POSTED: 4:00 pm PST December 18, 2009
UPDATED: 10:54 am PST December 19, 2009

A 43-year-old man convicted in a 1998 triple murder was ordered released after prosecutors dismissed the case Friday.

Polk County District Attorney Stan Butterfield said in the dismissal motion that necessary evidence against Phillip Cannon was unavailable for a retrial.

Cannon has always maintained that he did not murder Jason Kinser, Suzan Osborne and Celesta Graves, who were each shot once in the head at a rural home.

Cannon said he was relieved he had finally been released but called the entire experience "devastating."

He said his parents, brother, children and his partner, who gave birth to his youngest son while he was in prison, all stood by him the entire time.

"They had absolute confidence in my innocence," Cannon said. "They never wavered."

Earlier this year, the state approved a new trial after Cannon claimed forensic evidence was flawed.
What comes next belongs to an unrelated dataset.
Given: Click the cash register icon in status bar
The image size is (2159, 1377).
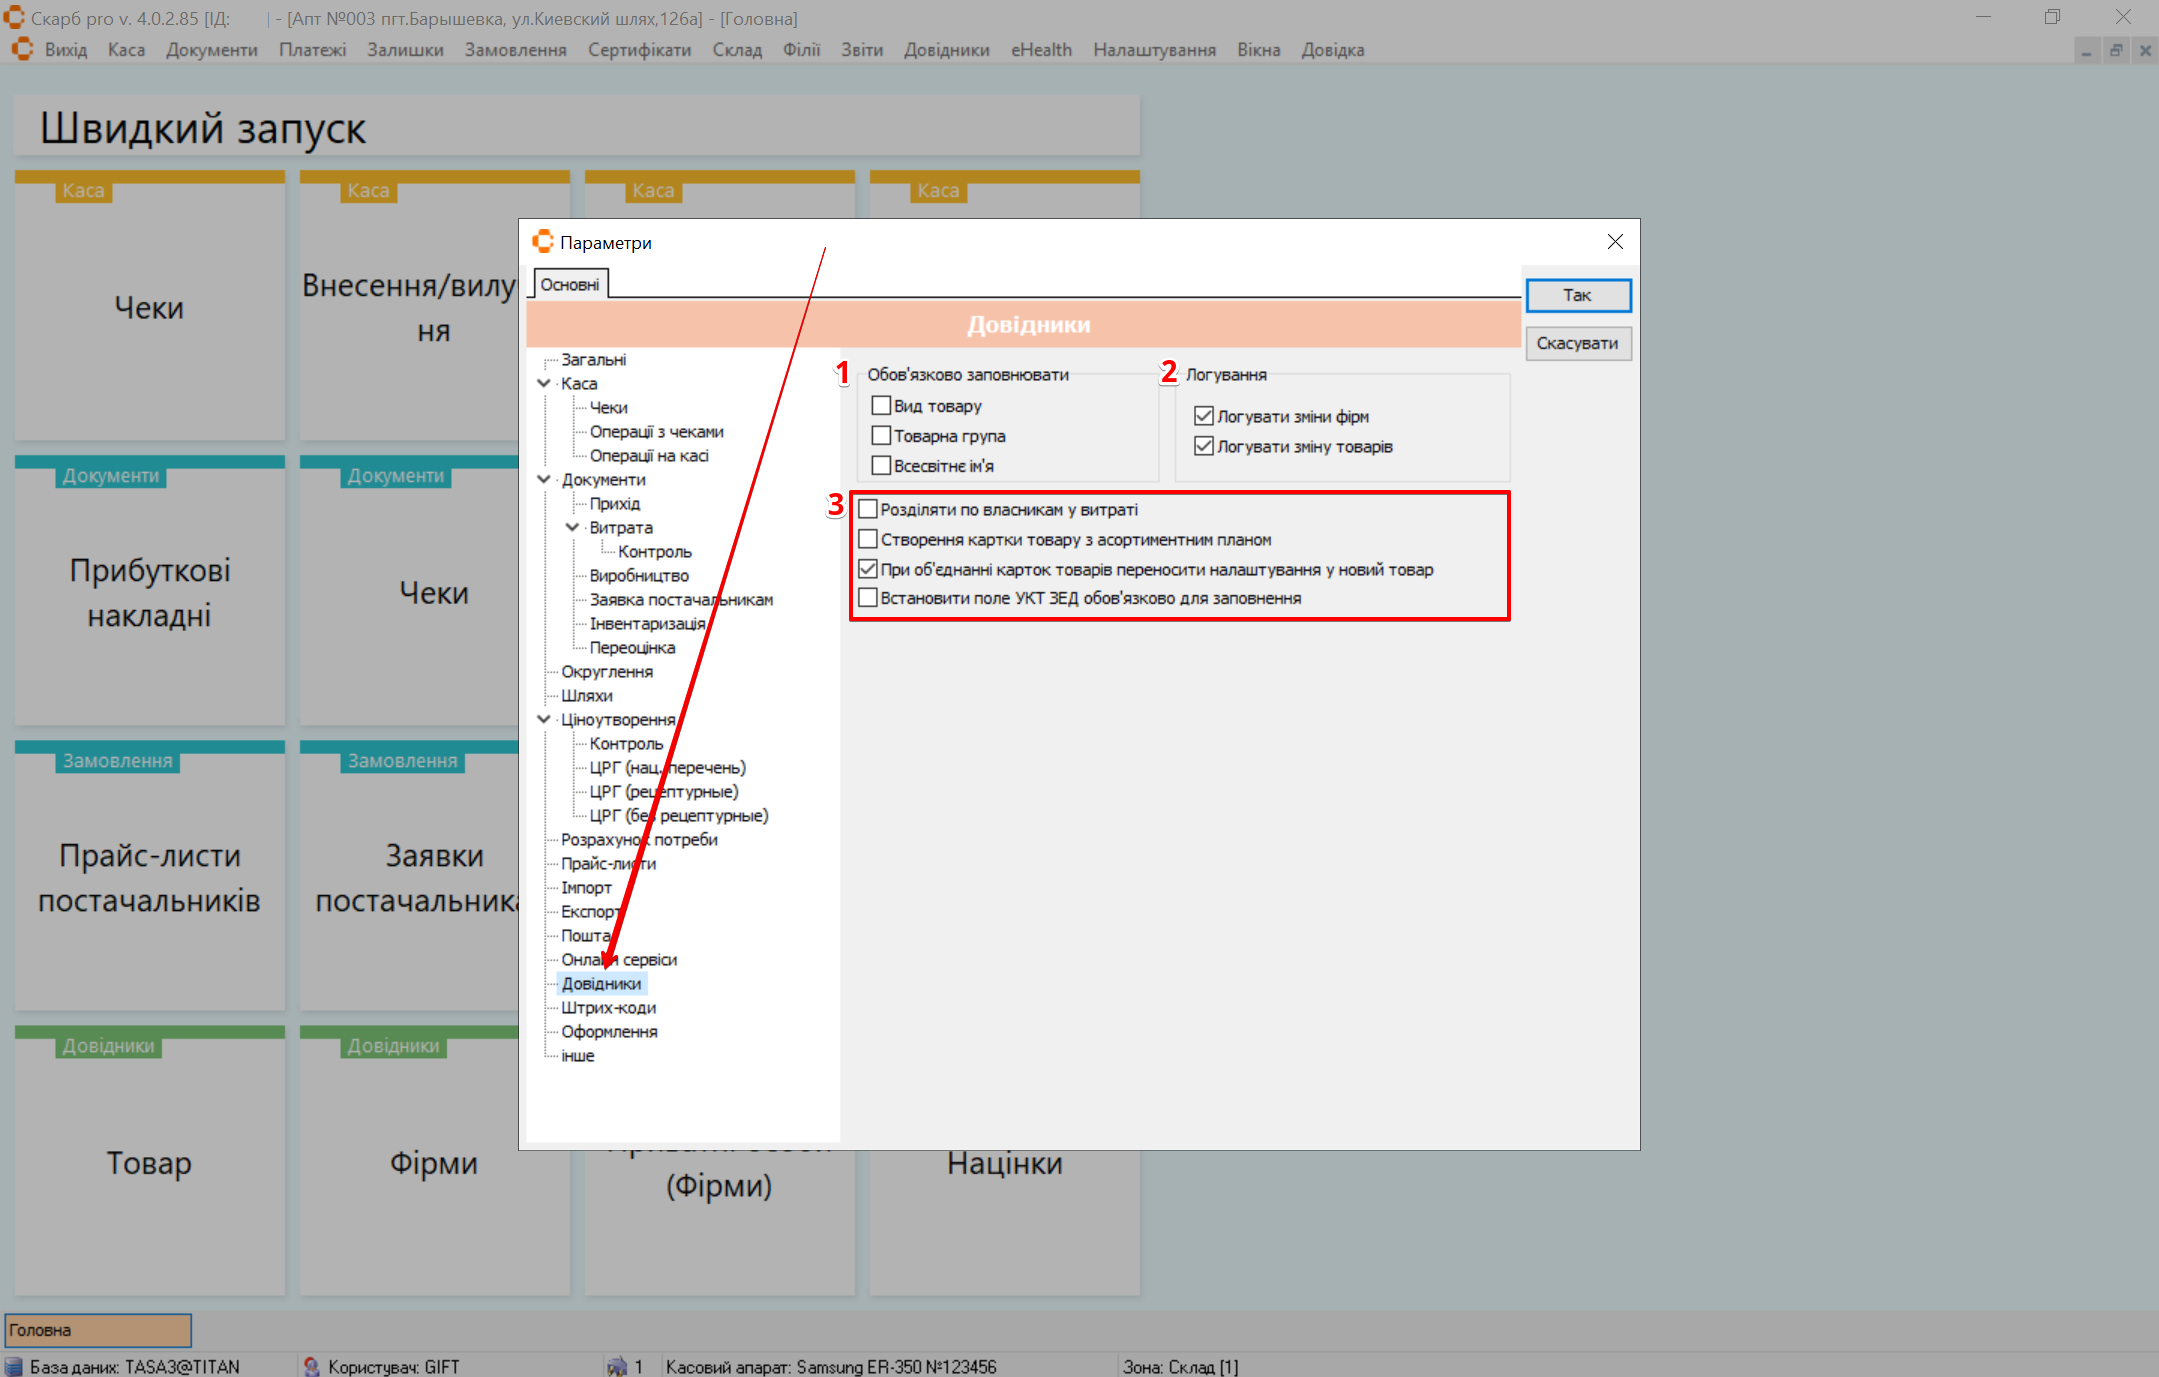Looking at the screenshot, I should 617,1366.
The technique that was used to analyze bullets at the murder scene has been discredited by the National Academy of Sciences and the FBI no longer uses it.

Evidence at the trial suggested Cannon knew the victims through drug use. But the evidence against him was largely circumstantial and rested heavily on the testimony of Bilma Boyd, the prosecution's key witness.

Boyd owned the property where the murders occurred, and Kinser and Osborne were working as her caretakers in exchange for rent.

Boyd alerted police after allegedly seeing smoke coming from the trailer and finding Kinser's body in the kitchen when she went inside.

The trial ended in February 2000 with a life sentence for Cannon.

Boyd later was convicted of manslaughter for the shooting death of another caretaker she claimed was molesting her teenager daughter.

Glenn Betts, Kinser's stepfather, said Friday from his home in Lakewood, Wash., that testimony from Boyd "clinched it" in convincing he and his wife, Sandra, Kinser's mother, that Cannon was guilty.

"I can honestly say we went in there with very clear, open minds and we listened to the evidence presented at the time, and my wife and I came up with the same decision that the jury did," Betts said.

Betts, 74, said his wife died earlier this year,

Betts said he would feel better about the release if there was evidence ruling out Cannon as the killer.

"If the guy is innocent, I want him out," Betts said. "But if there's any doubt about his innocence, he's been convicted and I want him in."